Dan Kurfirst Brings His Tranquilly Kinetic, Meditative Grooves to a Perfect Outdoor Spot
Said it before, time to say it again: drummers always pull together the best bands because everybody wants to play with the good ones. Dan Kurfirst is the latest to take centerstage with his new album Arkinetics, streaming at Bandcamp. He’s immersed himself in both Middle Eastern and Indian music, so his beats are especially well informed by touch along with unlimited kinds of boom. He’s bringing this project to the ongoing series of city garden shows on Oct 2 at 4 PM in the space at 129 Stanton St. east of Essex: the lineup includes Rodney Chapman on sax, Alexis Marcelo on keys, John Merritt on bass and Roshni Samlal on tabla. The afternoon opens at 1:30 PM with the tersely propulsive duo of Aquiles Navarro on trumpet and Tchesser Holmes on drums, followed at 2:30 by, pianist Albert Marquès’ Freedom First project featuring the poetry of unjustly convicted death row inmate Keith LaMar, and then at 3:30 singer Lisa Sokolov.
On Kurfirst’s new album, Daniel Carter plays trumpet and winds, with Damon Banks on bass, otherwise the group is the same. A handful of the tunes have samples from mystic and author Alan Watts, reflecting Kurfirst’s longstanding meditation practice and interest in spirituality. The opening number, Peace In is set to a catchy, syncopated piano-and-synth backdrop by Fima Chupakhin, with a voiceover ending with Watts’ observation that “The godhead is never an object of its own knowledge.” What’s your take on that?
A gently churning drums-and-tabla piece sets up the delicately qawwali-tinged Meditation Groove, with balmy Rhodes by Marcelo and trumpet from Carter: Silent Way Miles with delicate Indian tinges.
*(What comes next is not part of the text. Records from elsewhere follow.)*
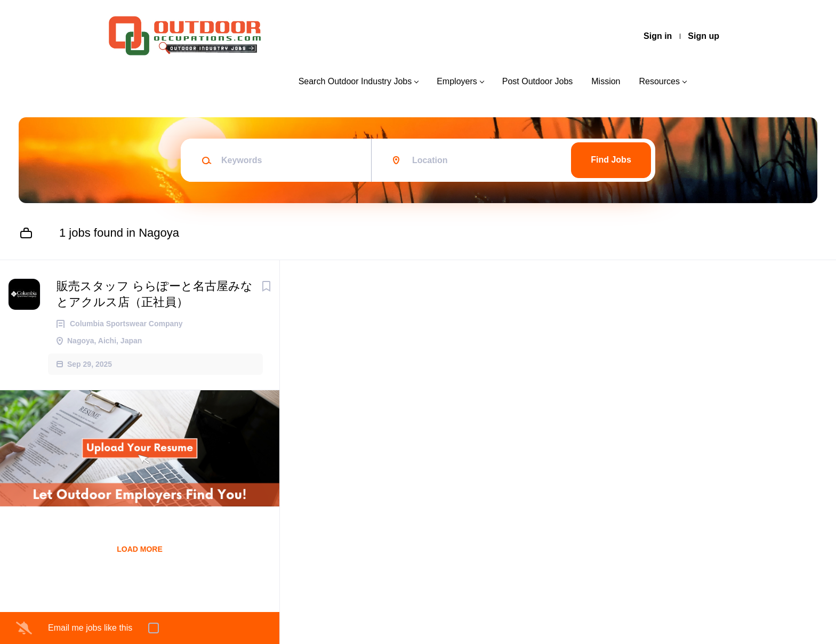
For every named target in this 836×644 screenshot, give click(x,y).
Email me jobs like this (90, 627)
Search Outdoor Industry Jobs (355, 81)
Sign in (657, 36)
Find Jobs (611, 159)
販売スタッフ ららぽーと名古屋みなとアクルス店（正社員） (155, 294)
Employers (457, 81)
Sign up (703, 36)
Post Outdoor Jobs (537, 81)
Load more (140, 549)
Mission (606, 81)
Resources (660, 81)
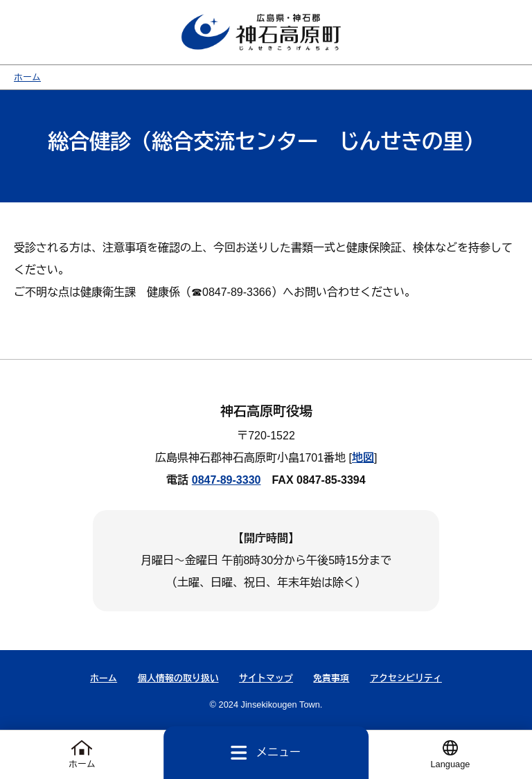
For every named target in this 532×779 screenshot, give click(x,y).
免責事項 (331, 678)
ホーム (27, 77)
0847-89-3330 (227, 480)
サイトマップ (266, 678)
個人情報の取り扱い (178, 678)
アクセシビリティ (406, 678)
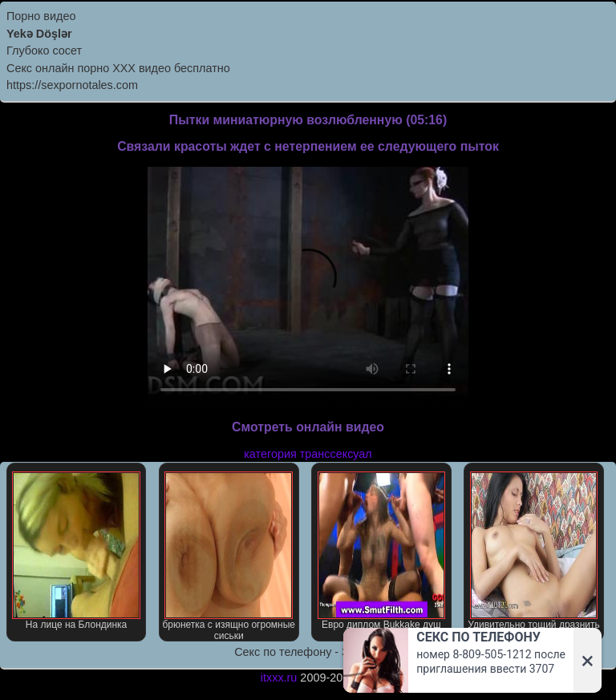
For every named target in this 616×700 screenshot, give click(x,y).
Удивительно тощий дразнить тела (533, 556)
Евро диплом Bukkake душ (382, 551)
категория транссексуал (308, 454)
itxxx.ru (279, 678)
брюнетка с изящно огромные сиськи (229, 556)
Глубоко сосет (44, 51)
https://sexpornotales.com (72, 85)
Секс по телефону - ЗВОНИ (308, 652)
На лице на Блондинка (76, 551)
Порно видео (41, 16)
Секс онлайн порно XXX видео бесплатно (118, 68)
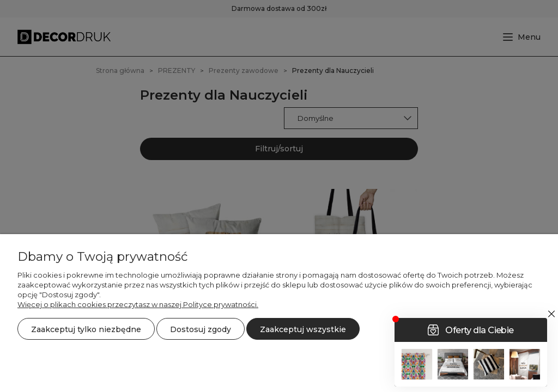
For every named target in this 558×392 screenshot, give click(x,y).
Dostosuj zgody (201, 329)
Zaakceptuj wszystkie (303, 329)
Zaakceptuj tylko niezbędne (86, 329)
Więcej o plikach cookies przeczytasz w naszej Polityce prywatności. (138, 304)
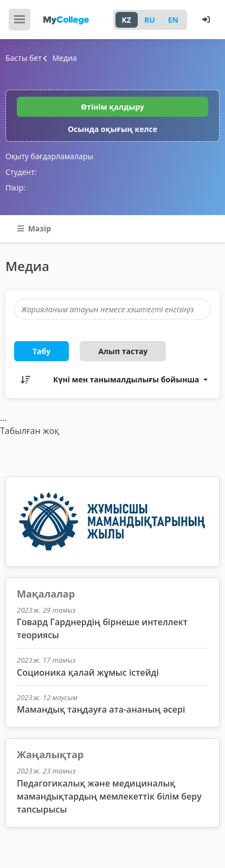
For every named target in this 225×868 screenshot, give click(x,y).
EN (173, 20)
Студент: (21, 172)
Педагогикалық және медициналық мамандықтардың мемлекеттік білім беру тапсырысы (109, 796)
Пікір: (15, 187)
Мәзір (34, 228)
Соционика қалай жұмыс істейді (88, 672)
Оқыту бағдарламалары (49, 156)
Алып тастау (123, 351)
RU (150, 20)
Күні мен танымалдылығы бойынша (127, 379)
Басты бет (23, 58)
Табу (41, 351)
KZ (126, 20)
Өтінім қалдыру (112, 106)
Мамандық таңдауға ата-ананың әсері (101, 709)
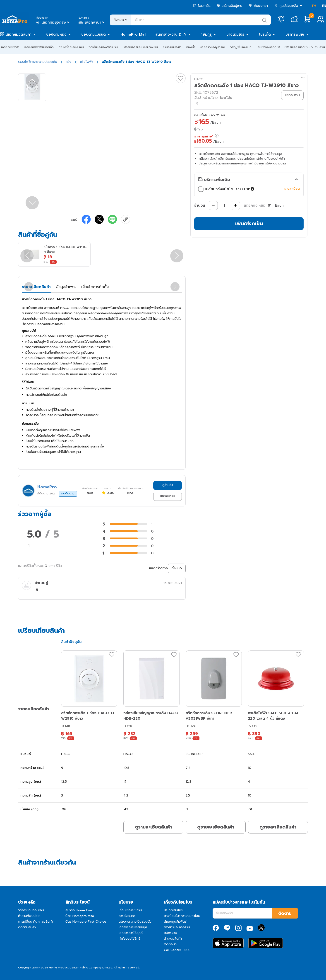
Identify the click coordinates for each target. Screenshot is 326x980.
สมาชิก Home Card (79, 910)
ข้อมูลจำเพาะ (66, 287)
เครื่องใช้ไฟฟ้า (10, 47)
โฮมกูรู (206, 34)
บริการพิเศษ (295, 34)
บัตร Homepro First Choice (85, 921)
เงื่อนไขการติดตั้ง (95, 287)
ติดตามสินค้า (27, 927)
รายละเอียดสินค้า (36, 287)
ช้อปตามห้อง (56, 34)
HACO (199, 79)
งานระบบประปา (172, 47)
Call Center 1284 (177, 950)
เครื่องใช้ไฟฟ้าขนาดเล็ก (39, 47)
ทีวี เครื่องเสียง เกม (71, 47)
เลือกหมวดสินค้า (19, 34)
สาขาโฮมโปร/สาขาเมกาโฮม (182, 916)
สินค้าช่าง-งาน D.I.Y (171, 34)
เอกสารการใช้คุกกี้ (130, 933)
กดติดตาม (68, 493)
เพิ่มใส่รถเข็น (249, 223)
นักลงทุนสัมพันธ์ (175, 921)
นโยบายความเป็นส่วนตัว (135, 921)
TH (314, 6)
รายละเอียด (292, 188)
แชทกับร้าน (168, 496)
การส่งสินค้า (127, 916)
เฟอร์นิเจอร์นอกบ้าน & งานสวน (305, 47)
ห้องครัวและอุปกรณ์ (212, 47)
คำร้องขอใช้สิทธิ (129, 939)
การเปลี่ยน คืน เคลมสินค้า (35, 921)
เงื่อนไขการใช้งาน (130, 910)
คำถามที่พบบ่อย (29, 916)
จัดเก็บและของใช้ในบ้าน (103, 47)
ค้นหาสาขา (258, 6)
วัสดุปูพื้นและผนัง (241, 47)
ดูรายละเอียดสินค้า (153, 827)
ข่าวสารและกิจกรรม (177, 927)
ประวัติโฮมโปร (173, 910)
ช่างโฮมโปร (235, 34)
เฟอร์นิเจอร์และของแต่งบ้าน (140, 47)
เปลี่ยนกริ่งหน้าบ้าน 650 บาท (226, 189)
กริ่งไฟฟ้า (86, 62)
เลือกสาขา (92, 22)
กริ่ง (68, 62)
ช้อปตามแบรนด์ (93, 34)
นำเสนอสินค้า (172, 939)
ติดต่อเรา (170, 944)
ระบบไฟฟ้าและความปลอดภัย (38, 62)
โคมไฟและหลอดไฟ (268, 47)
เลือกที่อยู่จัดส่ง (53, 22)
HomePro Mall (133, 34)
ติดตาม (285, 913)
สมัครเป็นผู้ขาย (229, 6)
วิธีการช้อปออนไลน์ (31, 910)
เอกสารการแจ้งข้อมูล (133, 927)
This sets the stage for much of the rest of the album.
The lingering, Bob Belden-esque nocturnal ambience continues, Carter beginning on flute and then switching back to muted trumpet in Birth Beats 1, set against Marcelo’s saturnine glimmer.
Banks’ catchy, loopy trebly chromatic riffage anchors Ghost Killers as Kurfirst and Samlal circle around an artfully orchestrated series of crescendos from Marcelo’s Rhodes while Carter raises the anxious ante with his sax. Dreamscape is aptly titled: with the hypnotic tabla, Kurfirst’s elegant brushwork and Carter’s balmy sax, it could be a Bill Withers backing track.
Kurfirst follows the trippy, shamanic drumscape Two Chants with Not Yet, Carter’s modal sax floating uneasily over Banks’ tightly clustering, catchy bass variations and Marcelo’s spare, atmospheric lines. The group bring the album full circle with a benedictory full-band version of the opening number.